County: Cork Site name: GREENFIELD 5
Sites and Monuments Record No.: N/A Licence number: 02E0946
Author: Ed Danaher, ACS Ltd.
Site type: Cremation pit
Period/Dating: Bronze Age (2200 BC-801 BC)
ITM: E 557589m, N 569657m
Latitude, Longitude (decimal degrees): 51.877483, -8.615965
Excavation of features exposed during the monitoring programme for the N22 Ballincollig Bypass Scheme revealed a small deposit of charcoal-enriched soil and fragments of cremated bone c. 0.5m below the sod in the townland of Greenfield. An area measuring 10m east–west by 10m was cleaned back. Apart from this isolated feature, no others were present. It was situated c. 800m east of a possible Bronze Age house excavated by Donald Murphy at Greenfield 2 (Excavations 2001, No. 179, 01E0731).
The site consisted of a pit cut into the brown/orange boulder clay with two stake-holes cut into its base. It was subcircular, measuring 0.4m north–south by 0.3m, and had a maximum depth of 0.09m. The pit had a sharp break of slope at the top, except along the eastern side, which was gradual. It had gently sloping sides, giving it a concave profile, and a gradual break of slope at the base, with the sides tapering to an uneven base. The pit, particularly the south-eastern quadrant, had been damaged during topsoil-stripping.
Two possible stake-holes were present within the north-eastern quadrant; the larger one was subcircular, 0.11m long and 0.09m wide, and was 0.1m deep. It had a sharp break of slope at the top, with vertical sides and a pointed base. The second stake-hole, which was oval, was situated less than 0.1m to the north-east and had a sharp break of slope at the top, vertical sides and a pointed base. It was 0.08m long, 0.06m wide and 0.06m deep.

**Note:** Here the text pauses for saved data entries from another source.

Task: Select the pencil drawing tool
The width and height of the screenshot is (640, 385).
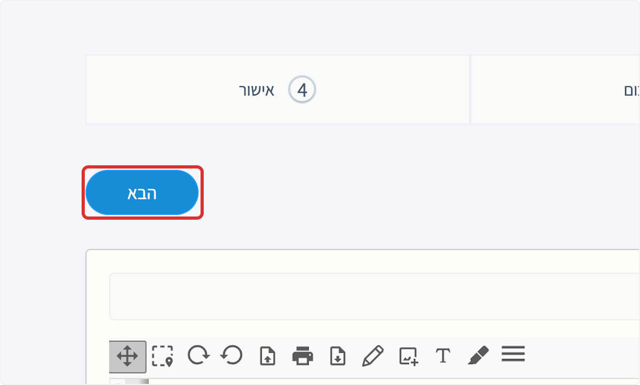Action: (373, 354)
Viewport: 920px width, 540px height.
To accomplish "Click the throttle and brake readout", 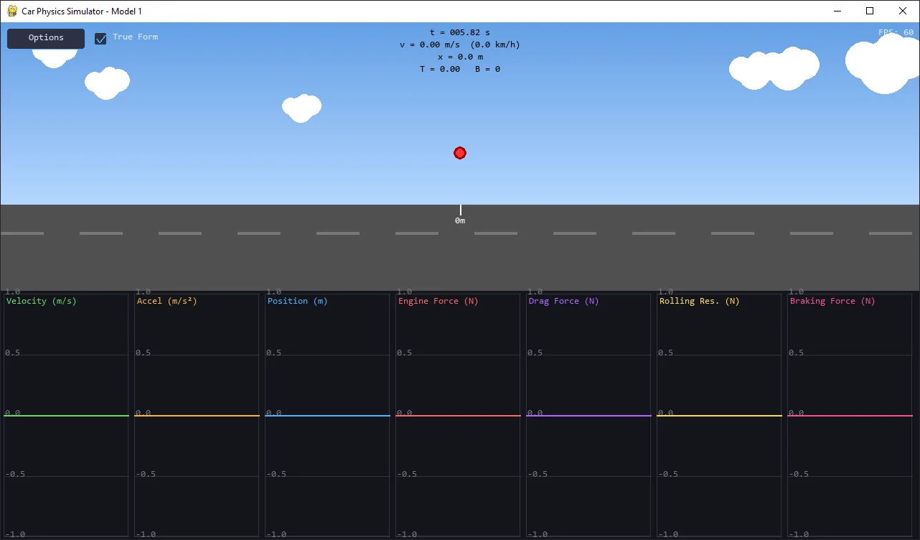I will (459, 69).
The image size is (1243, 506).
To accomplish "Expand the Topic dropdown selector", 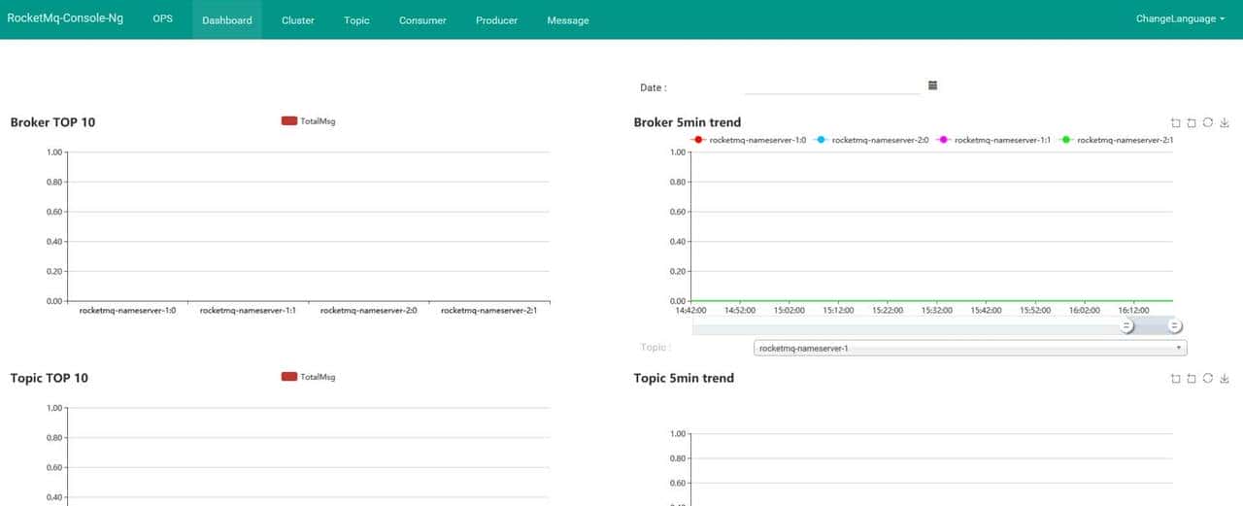I will [x=969, y=348].
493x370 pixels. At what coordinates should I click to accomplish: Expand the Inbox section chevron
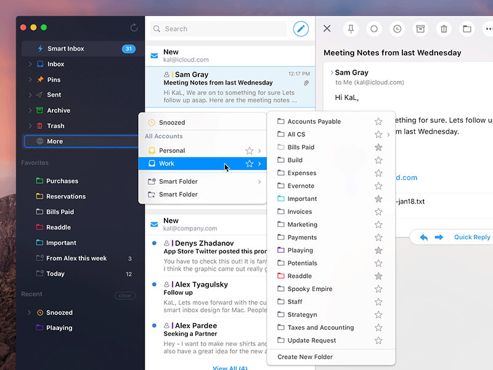30,64
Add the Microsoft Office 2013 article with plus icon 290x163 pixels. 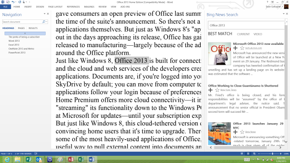tap(235, 48)
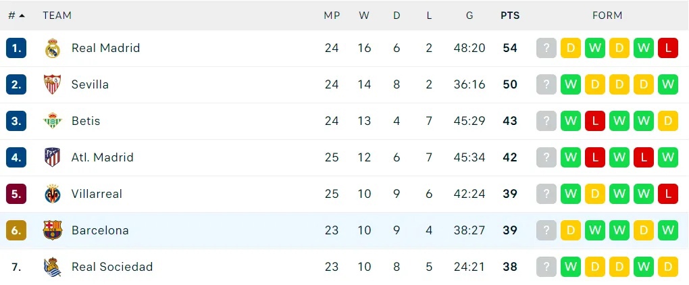Screen dimensions: 689x285
Task: Select the Villarreal club crest
Action: coord(52,194)
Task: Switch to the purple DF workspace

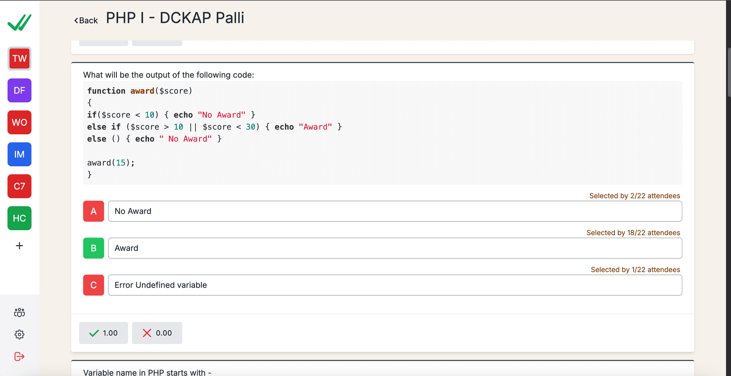Action: click(19, 91)
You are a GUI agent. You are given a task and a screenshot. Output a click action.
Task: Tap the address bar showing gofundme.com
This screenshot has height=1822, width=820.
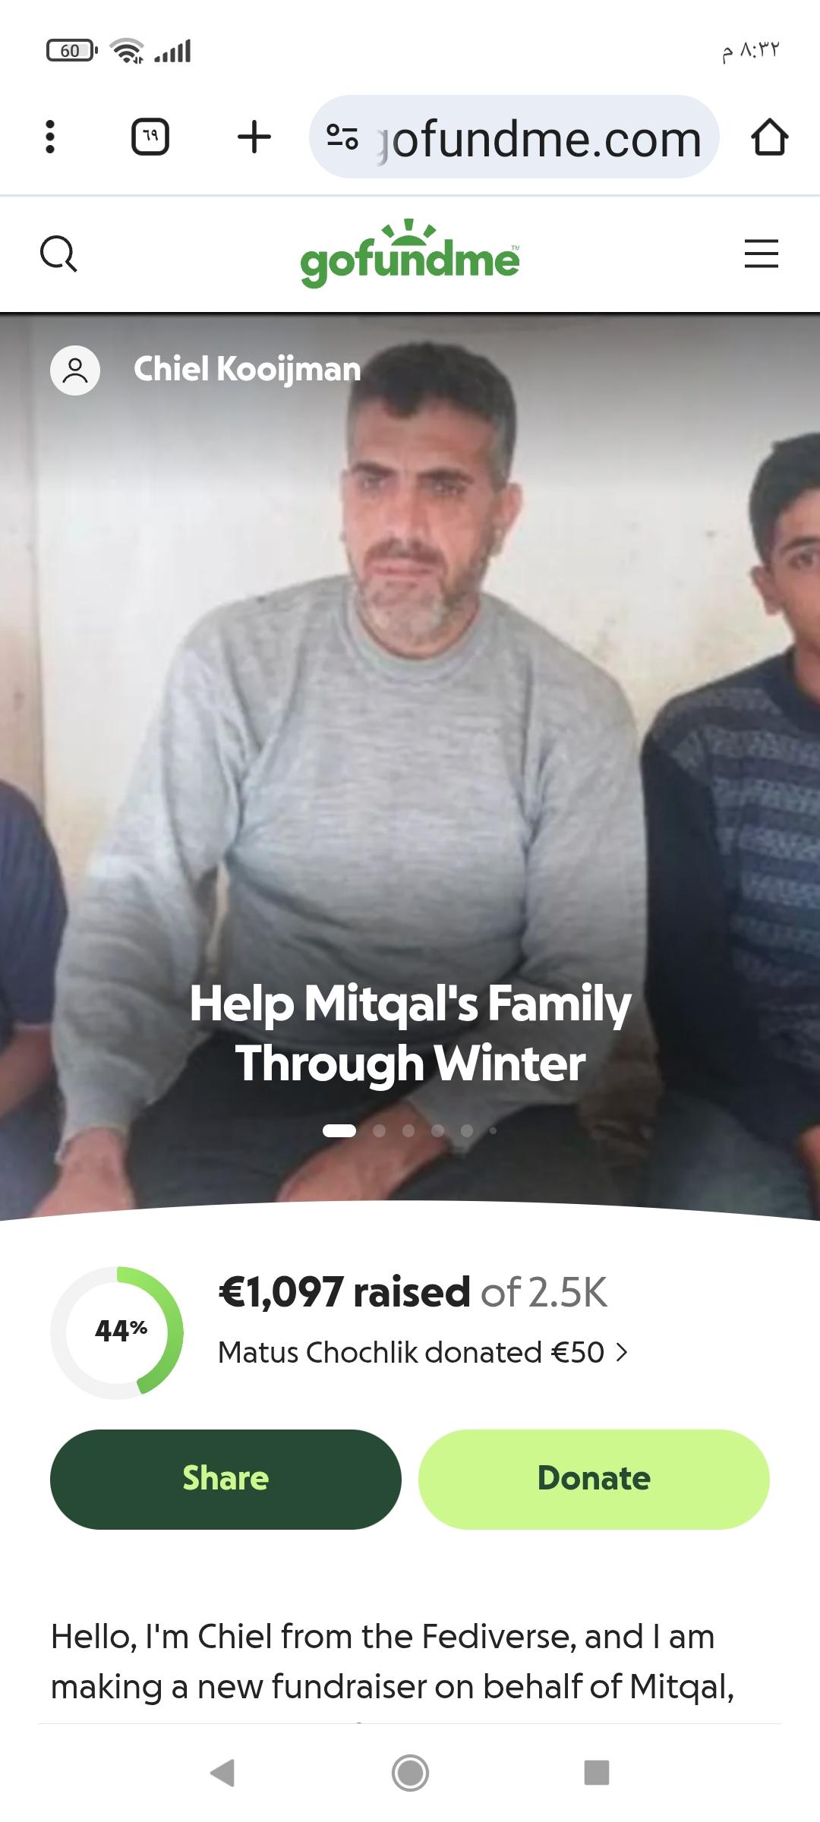tap(514, 137)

The fill of the pit was a moderately compact, black, charcoal-stained, sandy clay containing frequent (c. 30%) fragments of crushed cremated human bone, charcoal flecks and occasional pebble inclusions. The upper level of this deposit had been truncated during topsoil-stripping. The fills of both stake-holes were very similar to each other: a loose, mid-/dark brown, silty clay containing inclusions of cremated bone and charcoal flecks. These differed from the fill of the cremation pit only in compaction, the latter deposit being more compact.